If I were to choose one word to describe my practicum experience at Harwin Elementary, it would have to be LIFE-CHANGING. I chose this word because I walked into this practicum knowing it was going to be difficult and challenging for various reasons- I hadn’t had a practicum experience in an inner city school yet so I was nervous to work with children who were vulnerable and would need a lot of extra social and emotional support. I was hoping I would be able to develop the relationships needed with the staff and students to create a mutually beneficial environment where students felt safe, loved, and were able to learn but I wasn’t exactly sure how I was going to make that happen. In the end, I was able to create this environment for each and every one of my students but I was not prepared for the devastation, grief, and trauma that would occur along the way.
I learned in my first two practicums at Nukko Lake and Southridge just how important relationship building is with the students- learning does not occur without this piece and you also cannot manage the classroom to the best of your abilities as a teacher if the relationships, respect, and trust are missing. Because I did not have enough time to become a constant presence in the class and to build the culture of warmth, safety, and relationships I wanted to prior to the start of practicum, I only taught 50% of the time for the entire first week to soft launch myself as their teacher. This gave me the opportunity to walk around as my coaching teacher was teaching to provide help and support as needed and to get to know the students’ likes and interests so I could implement them into my lesson planning process.
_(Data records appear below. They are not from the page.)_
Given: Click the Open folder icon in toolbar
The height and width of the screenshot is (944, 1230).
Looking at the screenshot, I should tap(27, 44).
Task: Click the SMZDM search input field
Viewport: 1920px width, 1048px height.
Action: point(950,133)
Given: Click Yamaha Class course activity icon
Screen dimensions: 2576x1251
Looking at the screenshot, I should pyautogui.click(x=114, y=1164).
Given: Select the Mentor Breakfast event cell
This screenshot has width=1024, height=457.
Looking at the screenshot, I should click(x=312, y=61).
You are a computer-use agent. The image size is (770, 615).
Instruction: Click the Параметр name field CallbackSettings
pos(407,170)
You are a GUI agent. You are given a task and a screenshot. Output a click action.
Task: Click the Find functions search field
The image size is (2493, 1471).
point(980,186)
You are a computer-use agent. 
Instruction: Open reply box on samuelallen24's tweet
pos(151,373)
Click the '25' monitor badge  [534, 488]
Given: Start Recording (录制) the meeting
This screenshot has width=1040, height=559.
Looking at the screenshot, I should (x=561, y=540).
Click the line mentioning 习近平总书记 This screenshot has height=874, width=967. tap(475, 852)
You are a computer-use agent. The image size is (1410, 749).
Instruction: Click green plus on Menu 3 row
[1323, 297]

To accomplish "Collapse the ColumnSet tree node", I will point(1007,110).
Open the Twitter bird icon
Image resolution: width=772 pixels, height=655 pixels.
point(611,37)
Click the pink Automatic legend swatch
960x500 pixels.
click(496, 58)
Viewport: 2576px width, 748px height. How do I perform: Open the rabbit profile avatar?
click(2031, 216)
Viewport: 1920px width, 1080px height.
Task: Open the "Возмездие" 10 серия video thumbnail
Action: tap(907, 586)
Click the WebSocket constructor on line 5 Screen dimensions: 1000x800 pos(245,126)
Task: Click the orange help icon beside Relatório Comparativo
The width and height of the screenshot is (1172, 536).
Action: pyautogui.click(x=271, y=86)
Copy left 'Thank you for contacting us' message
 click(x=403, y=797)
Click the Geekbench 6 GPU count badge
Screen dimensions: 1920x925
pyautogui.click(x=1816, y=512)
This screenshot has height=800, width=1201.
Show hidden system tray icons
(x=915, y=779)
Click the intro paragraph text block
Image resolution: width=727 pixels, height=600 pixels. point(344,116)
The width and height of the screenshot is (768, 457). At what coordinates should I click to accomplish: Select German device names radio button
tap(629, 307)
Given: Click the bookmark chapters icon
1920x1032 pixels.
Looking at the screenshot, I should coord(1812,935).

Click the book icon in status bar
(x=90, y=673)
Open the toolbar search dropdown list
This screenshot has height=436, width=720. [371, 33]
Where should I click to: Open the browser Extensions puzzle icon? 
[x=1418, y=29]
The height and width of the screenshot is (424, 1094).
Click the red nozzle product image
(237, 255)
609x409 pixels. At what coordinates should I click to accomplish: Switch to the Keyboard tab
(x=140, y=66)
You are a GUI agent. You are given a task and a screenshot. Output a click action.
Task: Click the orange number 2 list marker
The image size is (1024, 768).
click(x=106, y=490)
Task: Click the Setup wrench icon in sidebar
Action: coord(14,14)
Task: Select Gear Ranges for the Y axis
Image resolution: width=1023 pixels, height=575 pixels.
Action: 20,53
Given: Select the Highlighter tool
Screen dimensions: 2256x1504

My second week of teaching went fairly smooth and I think this decision had a lot to do with the success I experienced.
In my third week of practicum on October 13th, Harwin experienced an unimaginable and devastating tragedy that shook the school to its core and made it so that everyone in the building would never be the same person again. We got called into a staff meeting that morning and were told that a grade 7 twelve year old student had taken his own life the night before. This student had a good family, good friends, a community of people around him and these facts left the staff feeling sad, agonized, traumatized, and in complete despair and disbelief. From weeks 3-7, I was sleepwalking through my practicum. I was sleeping so much but constantly tired, I was completely disconnected in all aspects of my life, and because of the trauma, I can’t remember one complete day that I taught from start to finish. Just when I would feel like I was getting my feet back under me and my spark for teaching and the students and the school again, a new piece of information would be released that would make the situation even more devastating and almost unbearable. I woke up every morning with a sinking feeling in my stomach because I didn’t understand how I was going to muster the energy and strength to go back to the school again. But, through all the trauma and adversity, I did it. I didn’t miss one day of practicum, I immersed myself and became a part of the school community even when it was hard, I leaned on the staff and let the staff lean on me, I developed amazing relationships with my students and coaching teacher, and I got my spark back in week 8 which made it so that leaving was devastating. Because of this experience, I know I will never be the same as both a teacher and a person and although it has been unimaginably difficult, I know I will be a better teacher because of what I had to endure.
Through all three practicums, there have been a few things that have stayed constant and I know have become part of my teacher identity
- Building relationships with the students and making the students feel safe, loved, like they belong and that the classroom is a safe space and a home away from home is one of the most important things to me as a teacher
- It is important to be adaptable as a teacher and to always be willing to change your plans and direction when things are not going the way you want them to or when students steer you in different directions- adapting is not weakness or failure, it is strength
- Ms. Slaney and Julianne are one and the same and not two separate people and identities- I laugh and joke with the students, I tell them about my life and listen when they tell me about theirs, I laugh off my mistakes and share that I make them too because mistakes are what make us human, and I am kind, caring, respectful, collected, and don’t take myself too seriously when I am teaching because those are qualities I treasure about myself outside of teaching
- It is important to get to know students and to incorporate students’ likes and interests in lessons
- Including Indigenous Ways of Knowing and Being of local First Nations, Inuit, and Metis people will be something that is always going to be important to me but that I will be working on and learning about throughout the entirety of my teaching profession
I would never have expected this practicum to go the way it did 10 weeks ago. I am working through it now but I know that I will be grateful for the experience in years to come. I can’t wait to see who I become as a teacher as I continue to grow in the profession.